> **Problem requirements**
Copy out each line of the data that contains "This".

# # # # #

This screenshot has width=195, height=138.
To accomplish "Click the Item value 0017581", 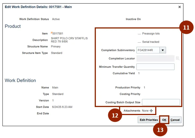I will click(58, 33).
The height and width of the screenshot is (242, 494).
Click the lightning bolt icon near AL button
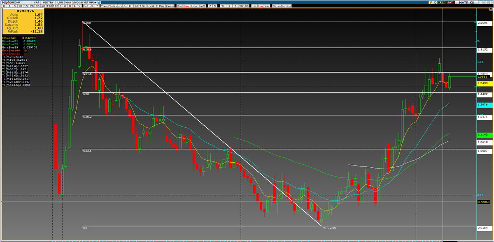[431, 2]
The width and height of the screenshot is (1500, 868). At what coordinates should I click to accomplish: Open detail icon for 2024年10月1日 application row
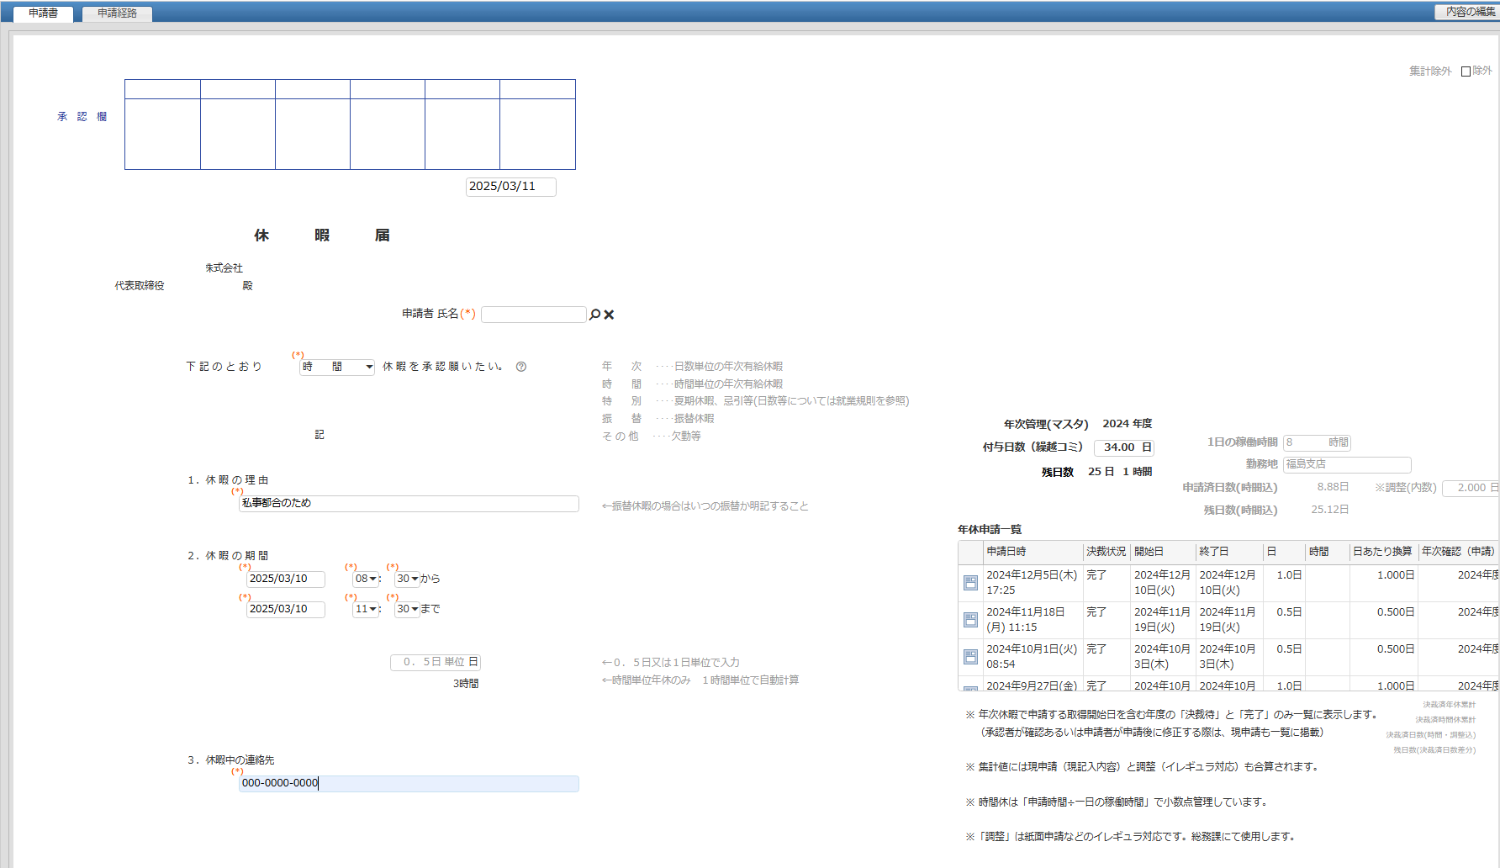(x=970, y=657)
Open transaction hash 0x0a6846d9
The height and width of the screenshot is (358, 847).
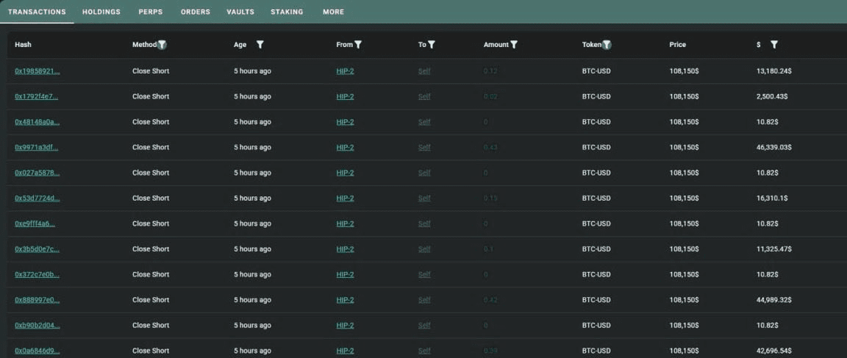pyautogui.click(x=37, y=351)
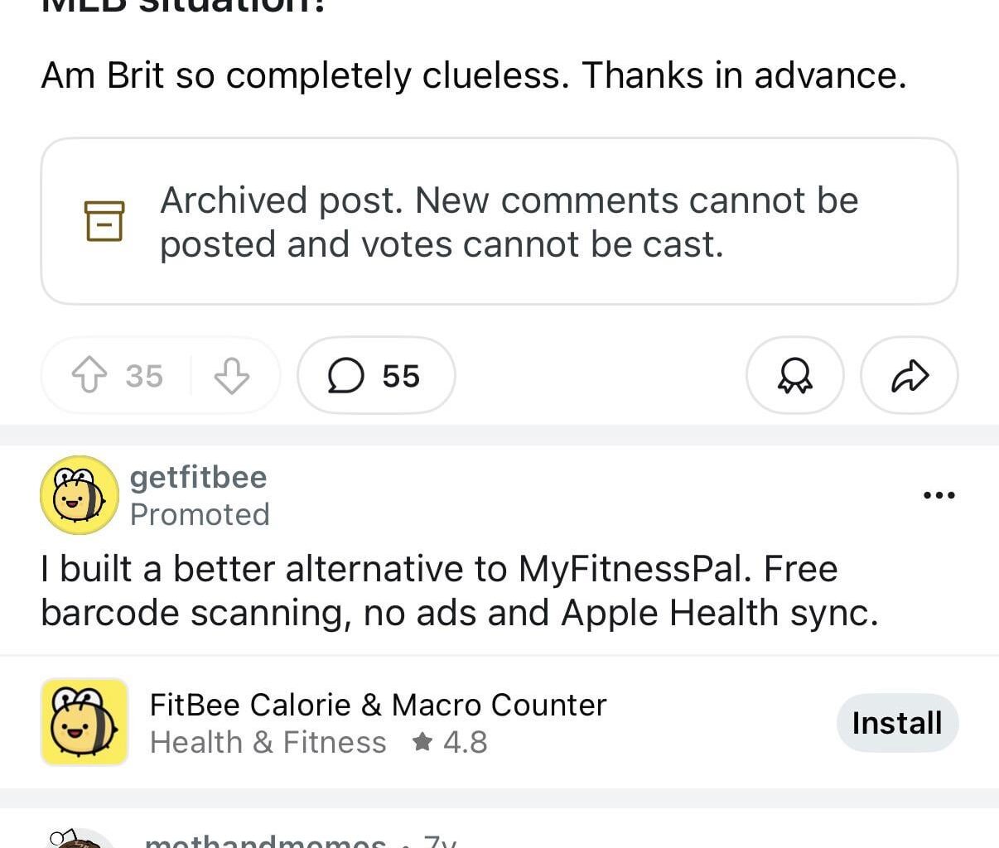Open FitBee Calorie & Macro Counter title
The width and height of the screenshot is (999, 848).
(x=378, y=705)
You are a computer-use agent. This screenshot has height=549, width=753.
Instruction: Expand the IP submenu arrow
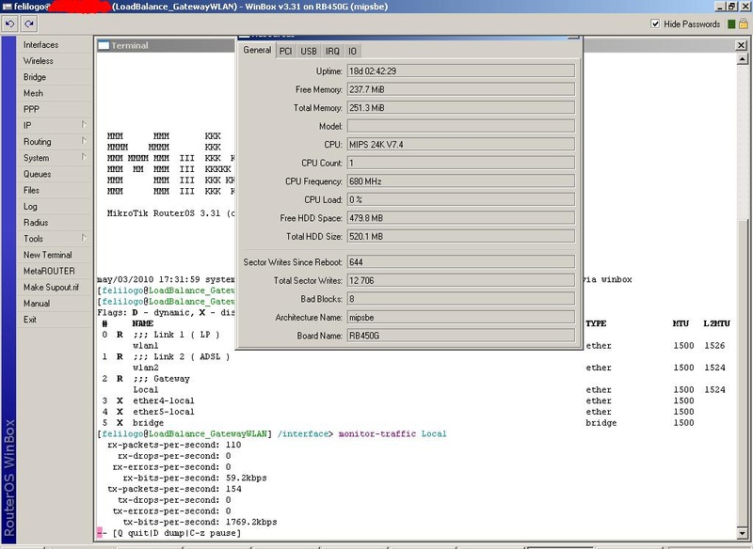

# # # # #

> **Exercise solution**
This screenshot has width=195, height=138.
You are a computer-use agent. This screenshot has height=549, width=753.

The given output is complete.